Best approach to summarize data?


(Venkataraman K S) #1

We need to summarize data from raw index. We could think of two approaches as below:

  1. Writing a program in any of the languages (Java,Python etc) using the exposed APIs and schedule the same through cron.
  2. To write a search_template in mustache or a script in groovy(other supported languages) in config/scripts and trigger it using a cron.

Could you please suggest which is the best approach based on performance.

Also please suggest if there are any other better approaches..

Thanks


(Mark Walkom) #2

Can you elaborate on why?
ES does aggs natively, plus with best_compression in 2.0 you should be in a good place in terms of storage.


(Doug Turnbull) #3

What are you trying to summarize? Index size?


(Venkataraman K S) #4

Thanks for your response!

As of today we are looking at indexing 150 GB ( approx 1 Billion log lines) per day. This might go up to 500 GB per day in few years time.. We don't want our queries to scan all these lines. Hence we are looking to summarize data at regular intervals ( such as 5m, 1h ).
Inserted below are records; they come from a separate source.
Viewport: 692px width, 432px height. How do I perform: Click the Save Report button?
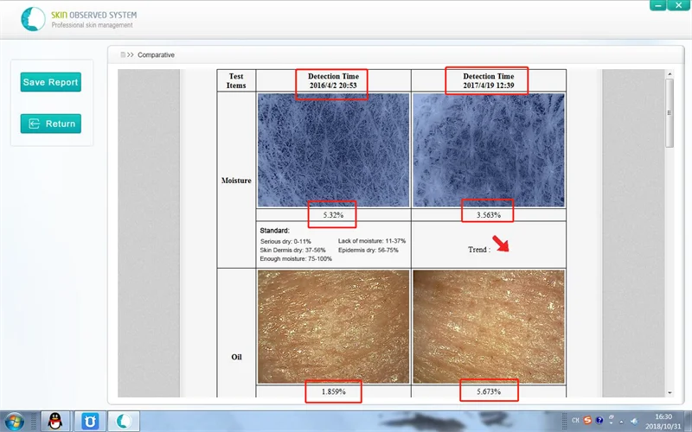[x=50, y=82]
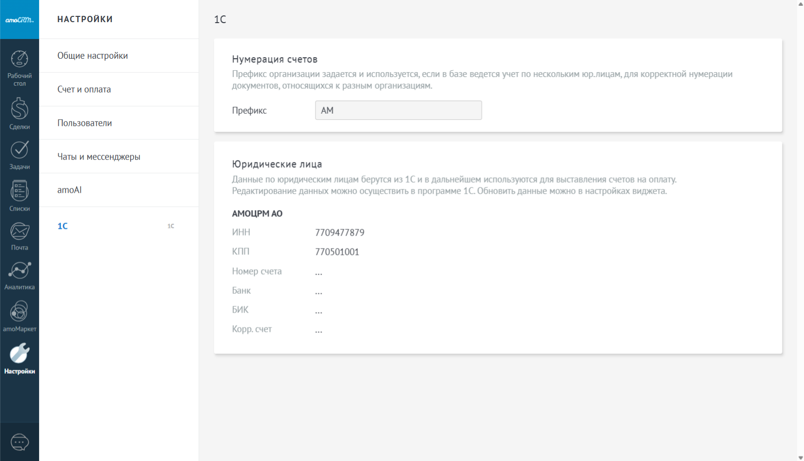Open Счет и оплата settings
This screenshot has width=804, height=461.
click(84, 90)
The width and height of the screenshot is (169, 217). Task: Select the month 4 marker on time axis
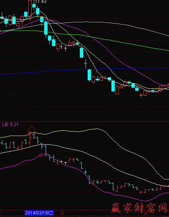[146, 213]
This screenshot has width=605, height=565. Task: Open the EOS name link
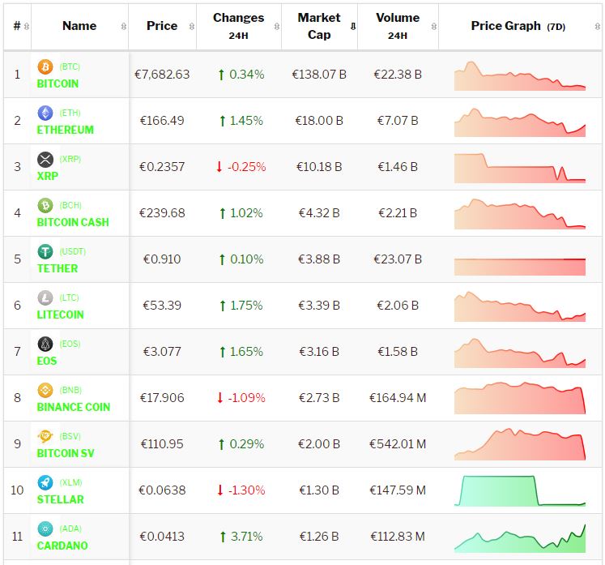click(x=47, y=361)
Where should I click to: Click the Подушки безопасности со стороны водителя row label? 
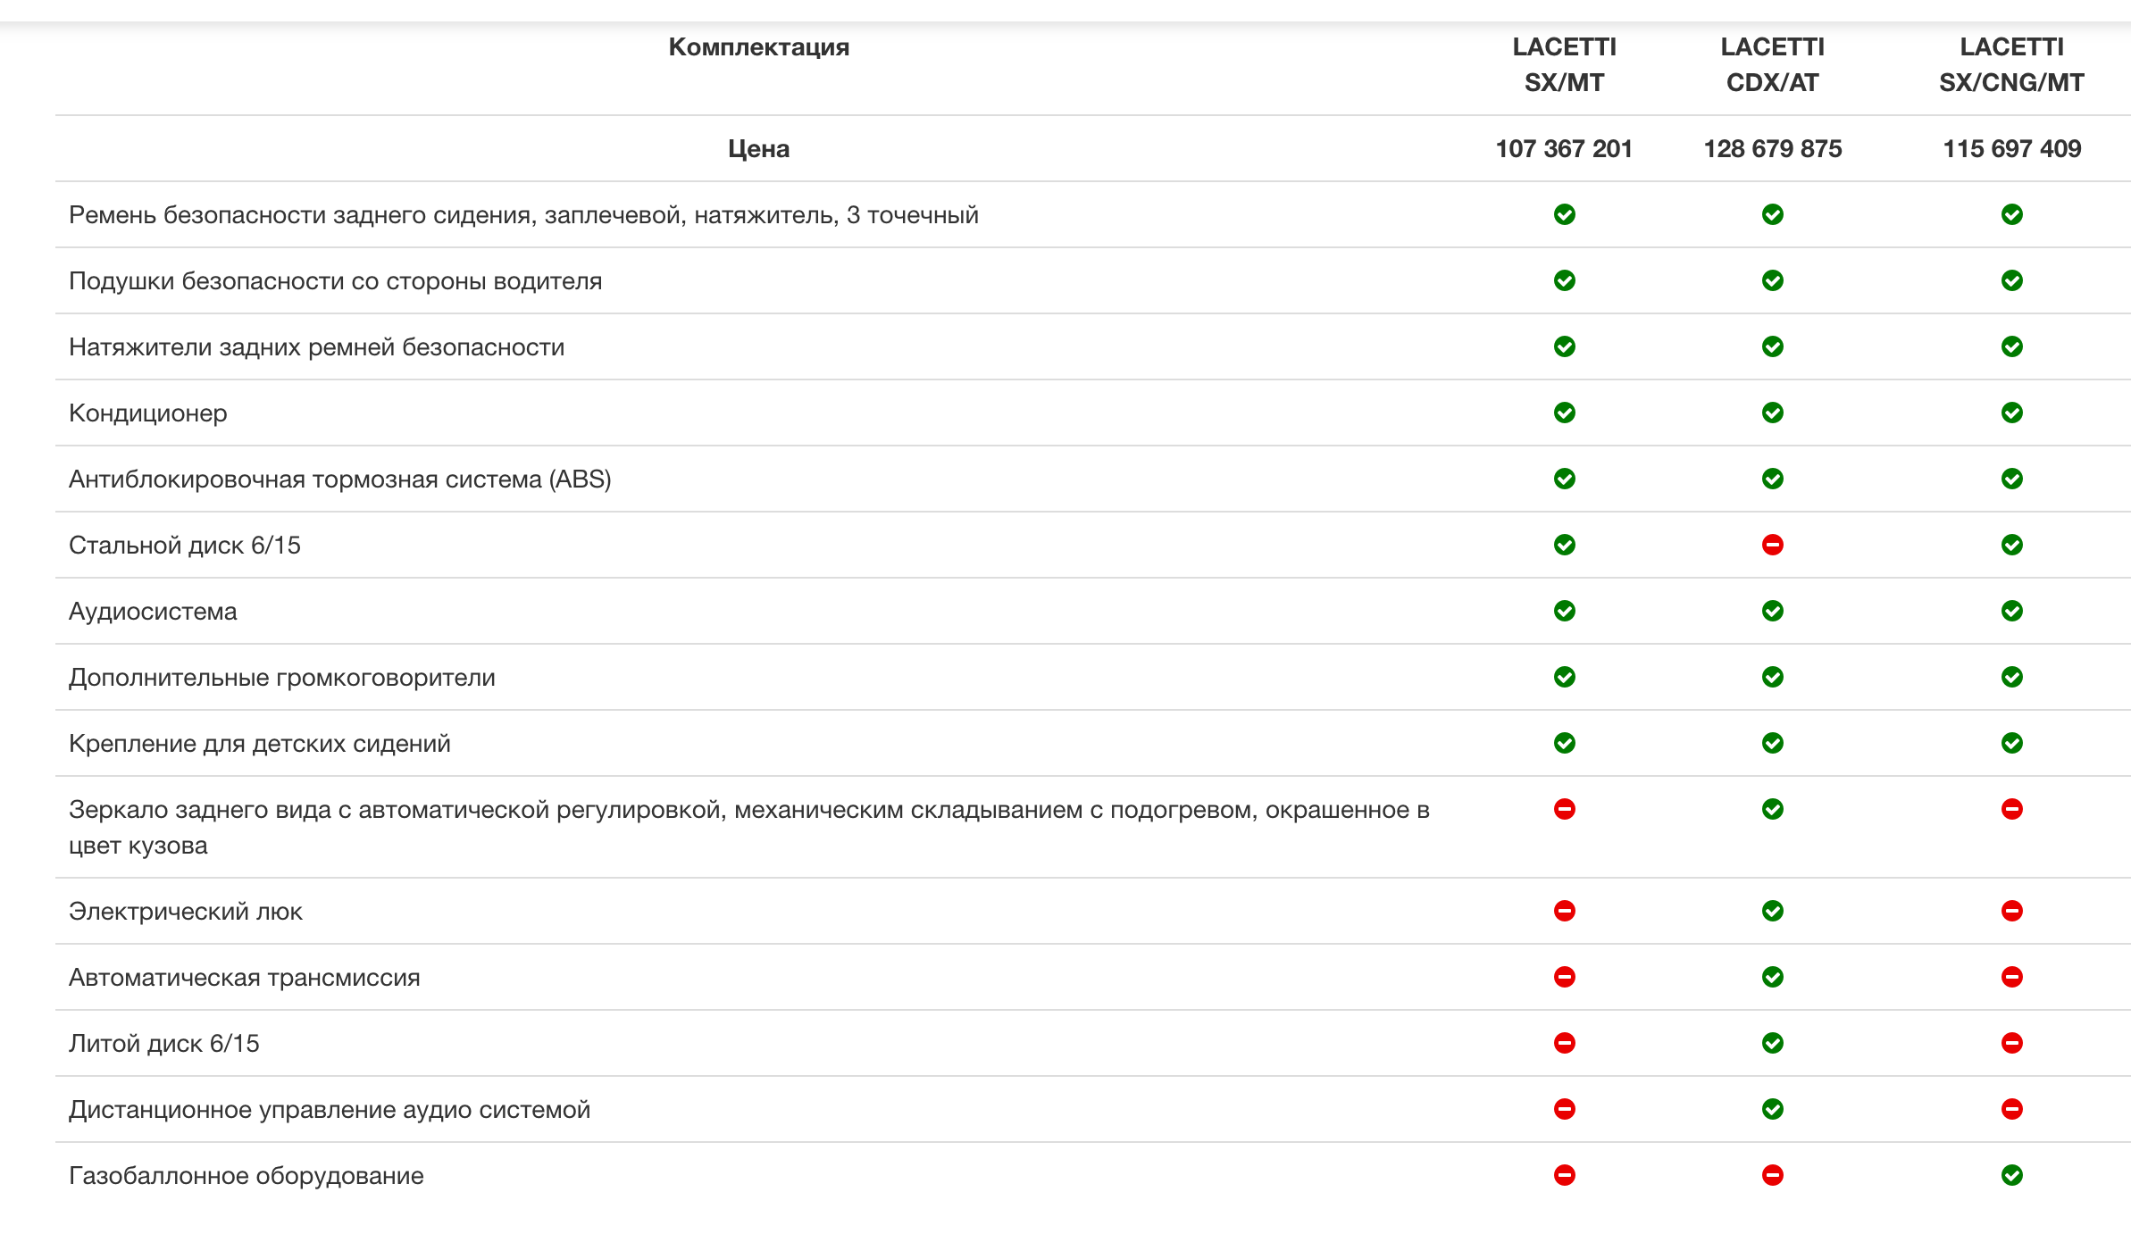[335, 281]
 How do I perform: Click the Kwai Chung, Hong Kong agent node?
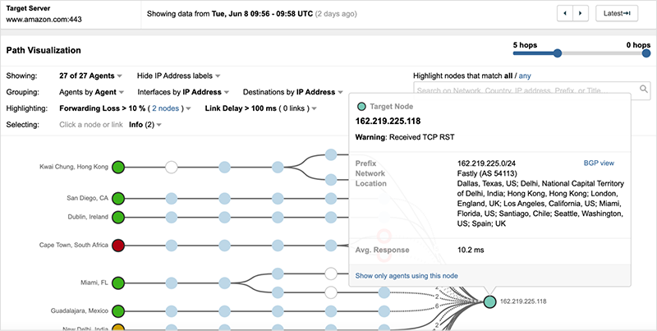pos(118,167)
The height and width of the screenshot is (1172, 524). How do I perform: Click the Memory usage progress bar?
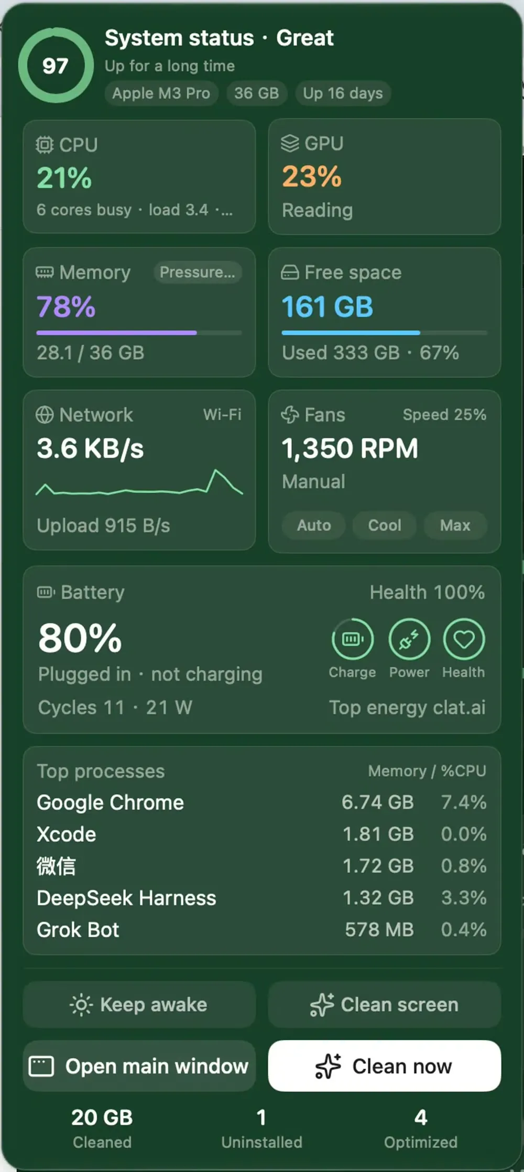(x=139, y=332)

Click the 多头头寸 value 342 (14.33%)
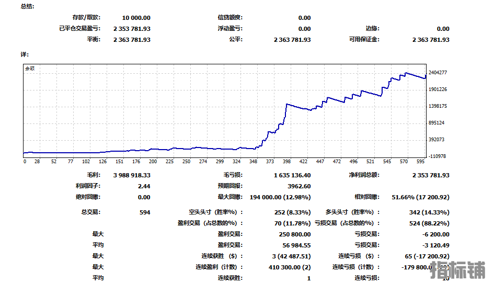(x=429, y=212)
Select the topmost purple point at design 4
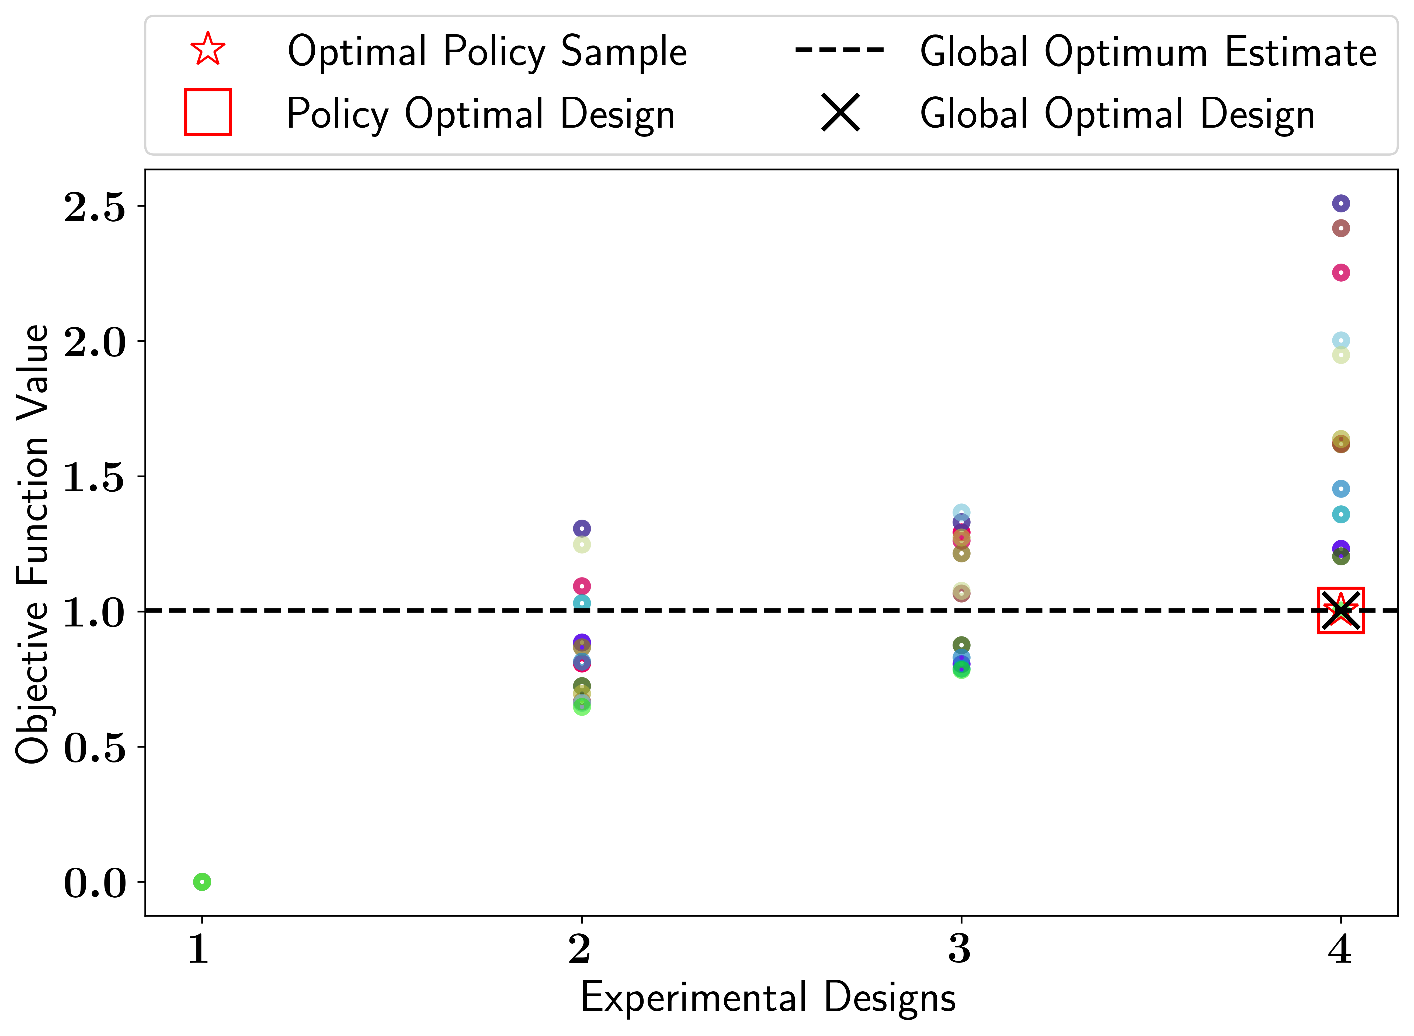 1341,203
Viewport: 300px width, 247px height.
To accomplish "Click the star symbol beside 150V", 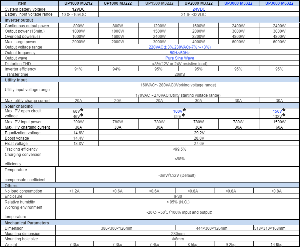I will point(284,110).
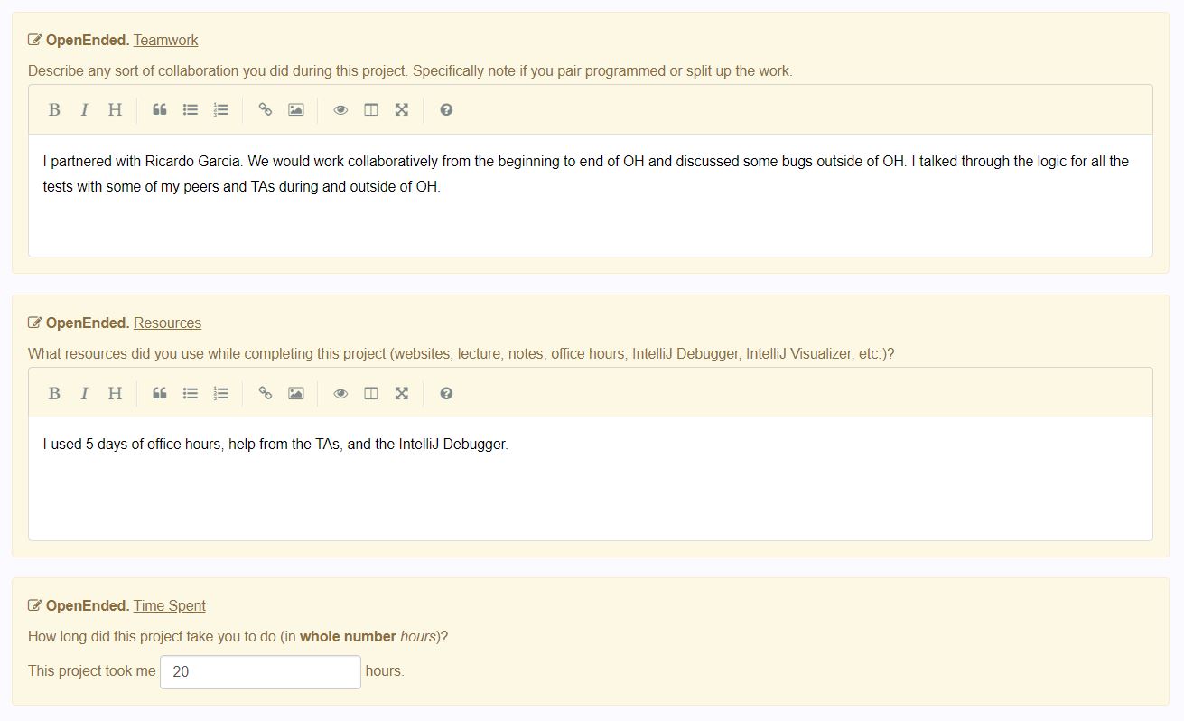Image resolution: width=1184 pixels, height=721 pixels.
Task: Open the Teamwork question link
Action: click(165, 40)
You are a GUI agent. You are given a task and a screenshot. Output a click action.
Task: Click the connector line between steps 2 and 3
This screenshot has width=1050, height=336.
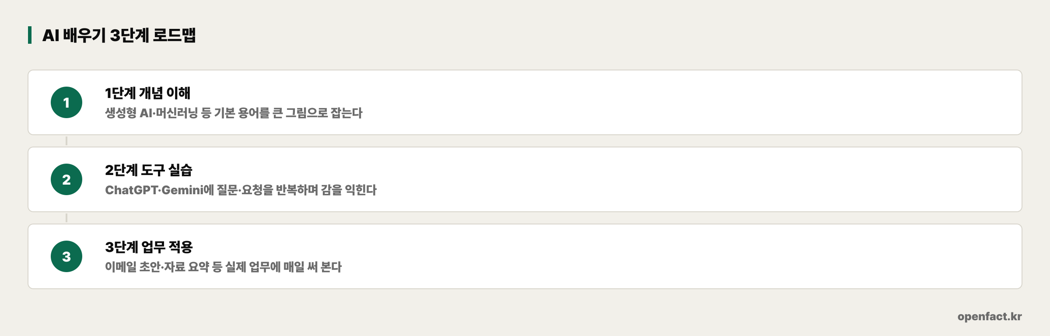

Please let us know your suggestions!


(Isabel Drost-Fromm) #5

Which type of summary are you planning to run? Can you give some examples for the numbers you want out of this?

I think with your data being time based you might want to check https://www.elastic.co/guide/en/elasticsearch/guide/current/time-based.html for recommendations on how to deal with that particular data type. If you know roughly which time frames you will want to cover in your future queries you should be able to come up with an index design that lets you use standard elasticsearch queries and aggregations limiting the number of data scanned in your request. Essentially it boils down to storing your log lines in separate indexes, one per time frame and defining those same time frames sensibly.

Hope this helps,
Isabel


(Mahesh) #6

Assume this use case -- A KPI/metric has to be displayed at 5 minute intervals (for last hour), hourly intervals (for last 24 hours), daily interval (for last 30 days). In this case (especially last 24 hours and last 30 days) how the time based indexes are going to help. Isn't that the searches are going to scan all the log lines?

Data summarization is a very handy feature for use cases like these.


(system) #7